The right to require sick notes is gradually eroding across Canada

Off sick: Changes to employers’ ability to confirm sick claims

Whether employers offer paid sick time or not, every employer in Canada faces challenges involving employees’ use of sick leave. While paid sick leave may create a stronger motivation for misuse, tension between an employer’s interest in confirming information employees provide and the employee’s privacy rights is a common challenge in Canadian workplaces.  

In the past, employers have navigated employees’ privacy claims through adherence to principles arising out of privacy legislation and the common law. Generally, employers have been able to, and have done so, request confirmation from employees’ doctors that the employee’s claim for sick leave was legitimate when appropriate. The right to ask for such confirmation, however, is being eroded through legislation in multiple jurisdictions across Canada. 

Saskatchewan, Ontario, and British Columbia have now all passed legislation that prevents employers from requesting sick notes from their employees in relation to short-term medical leaves. An attempt in Manitoba to pass similar legislative amendments during the 2015-16 legislative session failed to come to fruition.  

The Ontario Legislature passed amendments regarding sick notes within Ontario’s Employment Standards Act in 2024. The Ontario changes removed the requirement of a sick note for unpaid leave for up to three days annually, requiring instead “evidence reasonable in the circumstances.” Reasonable evidence can include “self-attestation,” or confirmation from the employee themselves, that they were/are in fact sick. With no ability to go beyond the employee, Ontario employers are now dependent upon their employees’ honesty when confirming short-term sick leave due to illness.  

Sick notes 

The Saskatchewan Legislature’s recent Bill No. 5, which amends The Saskatchewan Employment Act, 2024, was granted royal assent on May 13, 2025. Once in force, employees will no longer be required to provide sick notes to their employers except under certain identified circumstances. 

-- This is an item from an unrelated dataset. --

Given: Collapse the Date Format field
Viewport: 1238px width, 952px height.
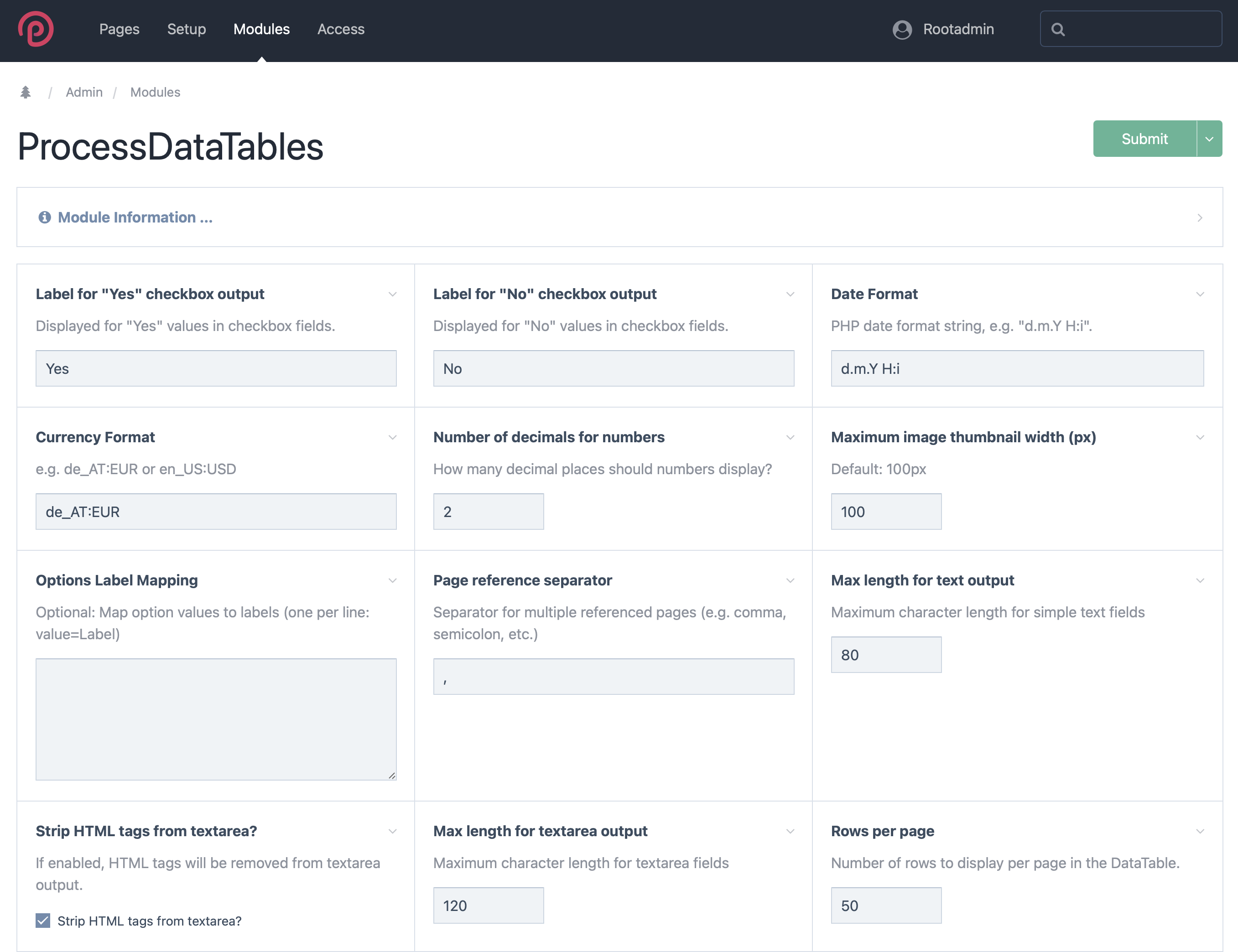Looking at the screenshot, I should tap(1199, 294).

Saskatchewan’s amendments require employers to request a sick note from an employee in writing, and only in cases where the employee’s single absence exceeds five working days or the employee has had multiple non-consecutive absences of two or more working days in the previous year. Saskatchewan’s amendments leave open the question of how an employer is to respond to an employee with a history of numerous single-day absences. 

In BC, the Employment Standards Amendment Act received royal assent on May 29, 2025, but certain aspects have yet to be clarified in forthcoming regulations. These amendments prevent employers from requesting sick notes from employees who take short-term sick leave. However, the definition of “short term absences” has been left to be defined in regulations expected to arrive in the fall of 2025. 

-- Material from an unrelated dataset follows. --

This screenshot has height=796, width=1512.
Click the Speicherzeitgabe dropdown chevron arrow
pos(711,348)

Proponents of these changes argue the new sick note regimes allow employees to exercise a greater degree of autonomy and prohibit arbitrary sick note requirements that place an undue burden on employees who have to wait to see a healthcare provider for a sick note, the healthcare system that has to expend time and resources providing that sick note, and even the employer who also has an administrative role in the process. However, others have raised concerns about potential abuse of sick leave as a result of not requiring sick notes. It is likely that both sides are correct. 

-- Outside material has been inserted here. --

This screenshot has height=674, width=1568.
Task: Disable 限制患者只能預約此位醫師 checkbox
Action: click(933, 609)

Statutory limits on sick notes 

Saskatchewan can be used as an example of what the new statutory regimes around sick notes may prohibit or require. Saskatchewan employers will be restricted from asking for a sick note unless the employee has been absent for more than five consecutive working days or has been absent at least twice for two or more working days in the last 12 months. Additionally, when employers do ask for sick notes, the request must be reasonable with the understanding that it is for the purpose of accommodating the employee. 

Concerns as to what is permissible under this regime and what sort of safeguards remain to prevent sick leave abuse are legitimate. The circumstances under which employers may attempt to contest the information being provided to them by employees who may not have met the thresholds for a request for a medical note set out in the legislation are untested at present. For example, can employers require sick notes when paying sick pay rather than simply granting time away from work? What effect will the new prohibitions have on existing attendance management or support policies - which may include references to requests for medical information and/or medical notes? 

The interests being shielded by these new legal requirements are legitimate, but so too are employers’ interests in managing attendance and avoiding abuse of sick leave. The new amendments will require employers to rebalance these interests within their policies and procedures in order to forge a path forward which respects employees’ privacy rights, aligns with the letter and spirit of the new legal requirements, while also ensuring that the employer’s interests are respected and protected.   

Robert Frost-Hinz is a partner in the labour and employment department at MLT Aikins in Saskatoon. Tye Hapke is an associate lawyer at MLT Aikins in Saskatoon.